Step-by-Step Field ID Checklist
- Tap a thin slab. A clear ringing or clinking tone is a strong phonolite clue.
- Note the color. Greenish to bluish-gray, often with a platy, foliated tendency.
- Look for phenocrysts. Glassy sanidine tablets or gray nepheline crystals in a fine matrix.
- Check grain size. Aphanitic (fine) groundmass — individual grains are hard to see.
- Identify the volcanic setting.

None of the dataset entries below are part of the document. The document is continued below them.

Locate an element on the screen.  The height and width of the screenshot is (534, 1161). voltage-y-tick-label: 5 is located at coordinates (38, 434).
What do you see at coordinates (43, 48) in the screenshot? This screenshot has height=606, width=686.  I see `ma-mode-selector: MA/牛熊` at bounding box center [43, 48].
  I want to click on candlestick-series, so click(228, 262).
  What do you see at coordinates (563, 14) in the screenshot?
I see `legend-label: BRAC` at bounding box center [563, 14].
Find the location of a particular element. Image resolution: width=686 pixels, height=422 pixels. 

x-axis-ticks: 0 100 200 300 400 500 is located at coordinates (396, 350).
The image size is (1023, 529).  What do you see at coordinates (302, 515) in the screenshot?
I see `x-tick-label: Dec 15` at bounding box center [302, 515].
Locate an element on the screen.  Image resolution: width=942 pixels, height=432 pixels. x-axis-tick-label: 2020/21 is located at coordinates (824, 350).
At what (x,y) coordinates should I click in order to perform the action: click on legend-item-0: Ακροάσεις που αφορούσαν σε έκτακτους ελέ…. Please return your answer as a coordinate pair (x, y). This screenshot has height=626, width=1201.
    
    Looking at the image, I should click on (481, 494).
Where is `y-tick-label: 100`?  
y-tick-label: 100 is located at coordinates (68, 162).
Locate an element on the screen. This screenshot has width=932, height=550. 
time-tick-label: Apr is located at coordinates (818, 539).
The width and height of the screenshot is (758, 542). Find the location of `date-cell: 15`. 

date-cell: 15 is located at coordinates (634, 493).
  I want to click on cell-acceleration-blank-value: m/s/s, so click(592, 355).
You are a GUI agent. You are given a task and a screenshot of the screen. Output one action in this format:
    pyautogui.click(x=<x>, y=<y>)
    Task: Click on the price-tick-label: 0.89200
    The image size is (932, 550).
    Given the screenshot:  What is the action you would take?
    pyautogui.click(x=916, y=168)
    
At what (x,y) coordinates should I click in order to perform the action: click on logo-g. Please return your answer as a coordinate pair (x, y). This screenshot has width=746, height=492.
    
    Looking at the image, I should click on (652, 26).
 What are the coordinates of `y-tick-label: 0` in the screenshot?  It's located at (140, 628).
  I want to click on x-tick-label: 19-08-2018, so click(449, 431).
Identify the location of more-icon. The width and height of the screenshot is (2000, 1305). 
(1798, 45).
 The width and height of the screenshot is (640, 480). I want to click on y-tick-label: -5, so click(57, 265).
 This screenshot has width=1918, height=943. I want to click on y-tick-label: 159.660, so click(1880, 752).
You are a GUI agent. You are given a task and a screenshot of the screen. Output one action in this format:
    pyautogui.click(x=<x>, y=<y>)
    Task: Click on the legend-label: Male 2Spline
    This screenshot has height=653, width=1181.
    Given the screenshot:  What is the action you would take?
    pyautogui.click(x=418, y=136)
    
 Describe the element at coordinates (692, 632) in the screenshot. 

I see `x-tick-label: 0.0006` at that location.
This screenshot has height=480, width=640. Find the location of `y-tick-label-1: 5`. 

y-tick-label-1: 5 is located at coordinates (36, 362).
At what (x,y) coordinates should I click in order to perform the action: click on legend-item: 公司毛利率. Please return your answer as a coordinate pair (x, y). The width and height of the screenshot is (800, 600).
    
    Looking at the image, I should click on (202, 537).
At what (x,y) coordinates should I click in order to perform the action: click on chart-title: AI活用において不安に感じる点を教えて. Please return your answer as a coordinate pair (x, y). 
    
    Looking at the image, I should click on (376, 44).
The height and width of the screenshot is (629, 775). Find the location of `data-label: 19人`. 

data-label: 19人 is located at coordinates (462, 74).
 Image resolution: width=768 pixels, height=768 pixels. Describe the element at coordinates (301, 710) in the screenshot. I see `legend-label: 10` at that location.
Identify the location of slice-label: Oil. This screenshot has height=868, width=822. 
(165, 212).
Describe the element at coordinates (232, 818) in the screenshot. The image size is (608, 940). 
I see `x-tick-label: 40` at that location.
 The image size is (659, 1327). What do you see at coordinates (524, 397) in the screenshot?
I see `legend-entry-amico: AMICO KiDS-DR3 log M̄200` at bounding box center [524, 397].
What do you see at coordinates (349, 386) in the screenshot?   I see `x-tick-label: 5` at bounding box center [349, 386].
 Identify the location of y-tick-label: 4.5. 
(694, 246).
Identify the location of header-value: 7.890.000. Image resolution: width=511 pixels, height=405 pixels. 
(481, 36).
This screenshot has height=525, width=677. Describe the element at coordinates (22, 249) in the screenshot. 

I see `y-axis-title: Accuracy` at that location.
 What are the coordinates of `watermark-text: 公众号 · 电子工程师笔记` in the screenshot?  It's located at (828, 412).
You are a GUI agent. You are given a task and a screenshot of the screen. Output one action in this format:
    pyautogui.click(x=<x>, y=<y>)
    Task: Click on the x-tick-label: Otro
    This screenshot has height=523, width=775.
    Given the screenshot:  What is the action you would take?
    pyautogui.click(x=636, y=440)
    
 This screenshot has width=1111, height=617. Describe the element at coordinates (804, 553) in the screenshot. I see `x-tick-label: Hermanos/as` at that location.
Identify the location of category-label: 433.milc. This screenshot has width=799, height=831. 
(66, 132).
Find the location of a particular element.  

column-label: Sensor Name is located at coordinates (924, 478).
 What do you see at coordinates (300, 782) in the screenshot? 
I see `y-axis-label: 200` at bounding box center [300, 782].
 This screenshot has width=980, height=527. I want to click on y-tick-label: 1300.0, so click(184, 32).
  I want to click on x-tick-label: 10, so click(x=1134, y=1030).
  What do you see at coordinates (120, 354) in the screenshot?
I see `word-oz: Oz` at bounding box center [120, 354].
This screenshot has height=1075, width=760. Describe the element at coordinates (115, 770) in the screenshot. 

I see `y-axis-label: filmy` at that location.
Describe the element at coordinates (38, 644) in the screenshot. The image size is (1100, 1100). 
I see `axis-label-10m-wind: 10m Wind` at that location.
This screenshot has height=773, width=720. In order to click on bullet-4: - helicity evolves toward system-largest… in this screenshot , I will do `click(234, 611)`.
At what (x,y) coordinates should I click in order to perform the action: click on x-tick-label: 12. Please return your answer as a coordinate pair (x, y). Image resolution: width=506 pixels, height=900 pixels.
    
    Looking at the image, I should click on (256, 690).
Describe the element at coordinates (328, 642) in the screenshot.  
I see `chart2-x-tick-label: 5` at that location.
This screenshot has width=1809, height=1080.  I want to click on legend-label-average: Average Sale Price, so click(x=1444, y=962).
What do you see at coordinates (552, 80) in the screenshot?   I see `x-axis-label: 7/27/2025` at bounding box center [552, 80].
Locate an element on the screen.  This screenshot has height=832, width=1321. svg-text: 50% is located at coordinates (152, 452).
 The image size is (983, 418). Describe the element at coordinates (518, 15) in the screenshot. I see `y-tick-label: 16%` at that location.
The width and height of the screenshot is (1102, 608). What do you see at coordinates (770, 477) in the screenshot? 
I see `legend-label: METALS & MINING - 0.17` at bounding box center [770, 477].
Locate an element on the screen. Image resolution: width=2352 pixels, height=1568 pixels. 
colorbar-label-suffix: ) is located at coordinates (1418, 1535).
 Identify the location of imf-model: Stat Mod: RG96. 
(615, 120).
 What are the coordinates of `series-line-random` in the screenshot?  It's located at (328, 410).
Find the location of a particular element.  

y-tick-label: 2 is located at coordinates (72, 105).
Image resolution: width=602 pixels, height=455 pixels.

Found in alkaline volcanic provinces, plugs, and domes.
Key Diagnostic Tests
- Hardness: Feldspar/feldspathoid minerals ~5.5–6; scratches glass.
- Density: ~2.5–2.6, moderate; lighter than basalt.
- Texture: Fine-grained, often porphyritic and platy.
- Feldspathoid test: Nepheline gelatinizes in acid (lab), distinguishing it from feldspar-only rocks.
- Acid: No fizz unless carbonate-altered.
- Magnetism: Generally weak.
Common Look-Alikes and How to Tell Them Apart
- Trachyte: Closely related and also feldspar-rich, but trachyte is silica-saturated (no feldspathoids) and usually does not ring as distinctly; phonolite contains nepheline or leucite.
- Basalt: Darker, denser, heavier, and rich in pyroxene and plagioclase with no feldspathoids; basalt does not ring like phonolite.
- Andesite/dacite: Lighter intermediate lavas but silica-saturated; lack the feldspathoid minerals.
- Rhyolite: Lighter colored, very silica-rich, often flow-banded; opposite chemistry to undersaturated phonolite.
- Slate (for the ringing): Slate also rings but is a foliated metamorphic rock, splits into flat sheets, and lacks volcanic phenocrysts.
The ring test plus a feldspathoid-bearing, greenish-gray fine groundmass identifies phonolite.
Where Phonolite Is Found
Phonolite occurs in alkaline, silica-poor volcanic provinces: the East African Rift, the Eifel region of Germany, the Massif Central in France, the Canary Islands, Mount Kilimanjaro's flanks, and Devils Tower in Wyoming (a phonolite porphyry intrusion). Search alkaline volcanic fields, plugs, and dome complexes.
Frequently asked questions
How do you identify phonolite?
Phonolite is a fine-grained greenish to bluish-gray volcanic rock containing alkali feldspar and feldspathoids (nepheline or leucite); a thin slab rings with a clear tone when struck.
Why does phonolite ring when struck?
Its dense, fine-grained, often platy structure allows thin slabs to resonate with a clear metallic clink when tapped, which is how the rock earned its name meaning "sounding stone."
Phonolite vs trachyte — what's the difference?
Both are feldspar-rich alkaline volcanics, but phonolite is silica-undersaturated and contains feldspathoids like nepheline, while trachyte is silica-saturated and lacks them.
Phonolite vs basalt — how can I tell them apart?
Basalt is dark, dense, and pyroxene-rich with no feldspathoids and does not ring, whereas phonolite is lighter greenish-gray, less dense, and rings when a slab is struck.
Where is phonolite found?
It forms in alkaline, silica-poor volcanic provinces such as the East African Rift, the German Eifel, the Canary Islands, and as the intrusion forming Devils Tower in Wyoming.